Hacía un estupendo día de enero. Me encontraba en Madrid. Podía ir de rebajas y además, iba a ir al Prado. Mejor plan, imposible. Me encontré con la fotógrafa en la puerta de la pinacoteca. Ella estaba tremendamente nerviosa, poco pude hacer yo para tranquilizarla, así que nos acreditamos, nos enteramos de cuánto iba a durar la espera y en vez hacernos las cultas mirando cuadros como quien mira árboles, nos dirigimos a la cafetería. Horrible, por cierto. Menos mal que con la rehabilitación ha cambiado.

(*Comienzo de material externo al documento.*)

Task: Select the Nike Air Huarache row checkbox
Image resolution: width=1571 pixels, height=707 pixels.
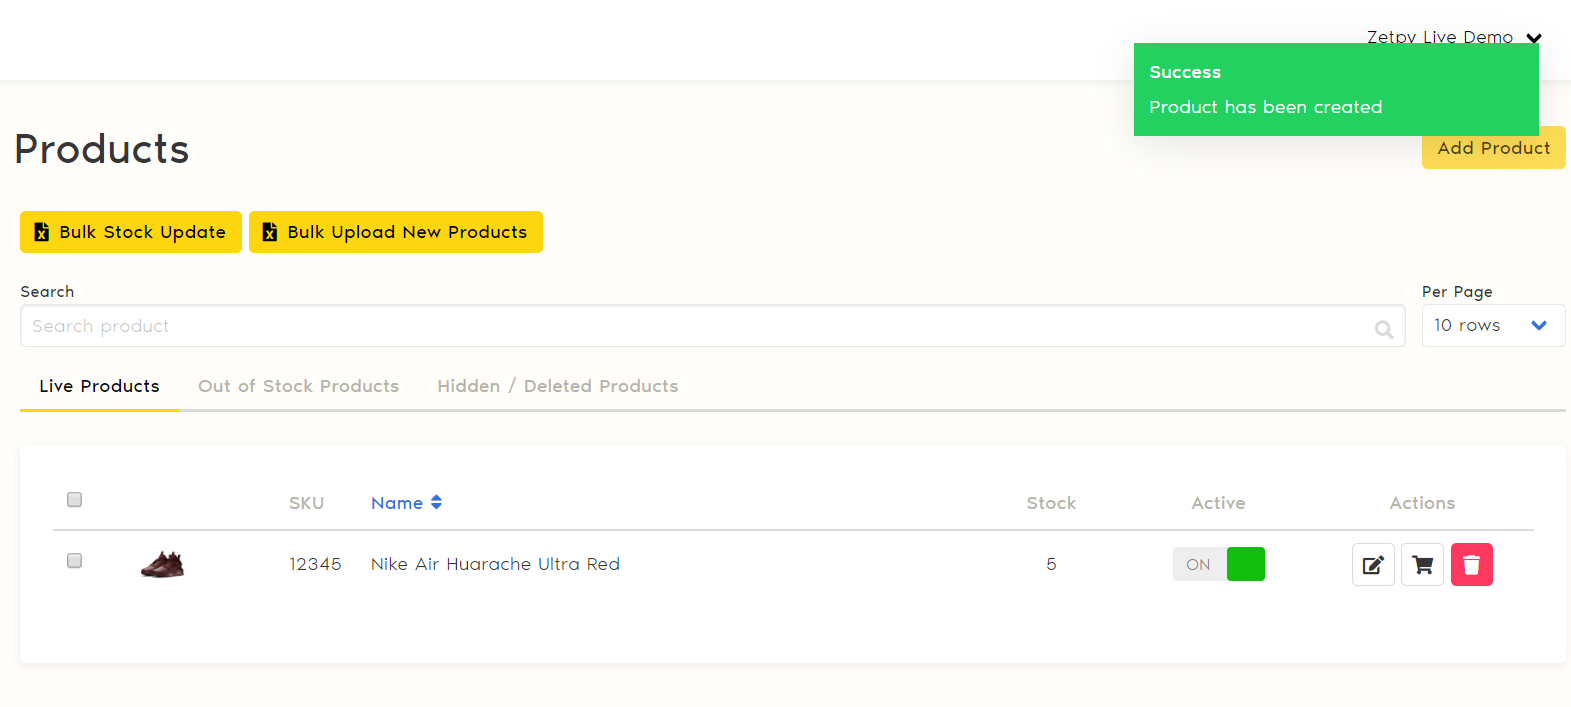Action: [74, 561]
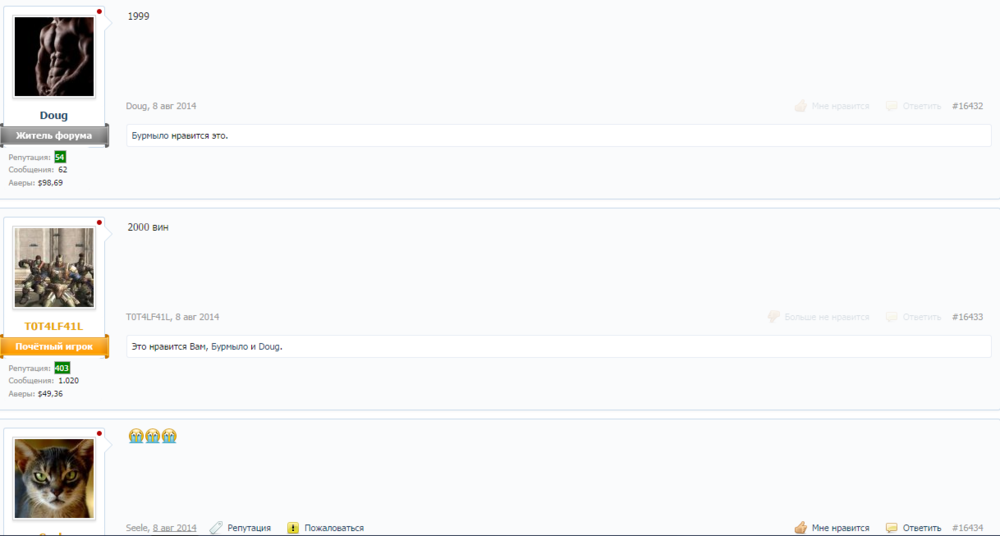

La entrevista tuvo lugar en una sala noble, sentados en una de esas mesas enormes que te convencen de que ahí no se puede trabajar, todo lo más mirarse unos y a otros. Dispusimos de muy pocos minutos, no más de veinte para la conversación y diez para las fotos, así que estuve obligada a hacer las preguntas muy rápidas, sin apenas escuchar al entrevistado, sin posibilidad de improvisar, de contrarrestar lo escuchado, de hilar la conversación. Divagar requiere tiempo. Y no había tiempo.
Al terminar, seguía haciendo un enero maravilloso y me fui a Fuencarral a gastar más dinero del que acababa de ganar.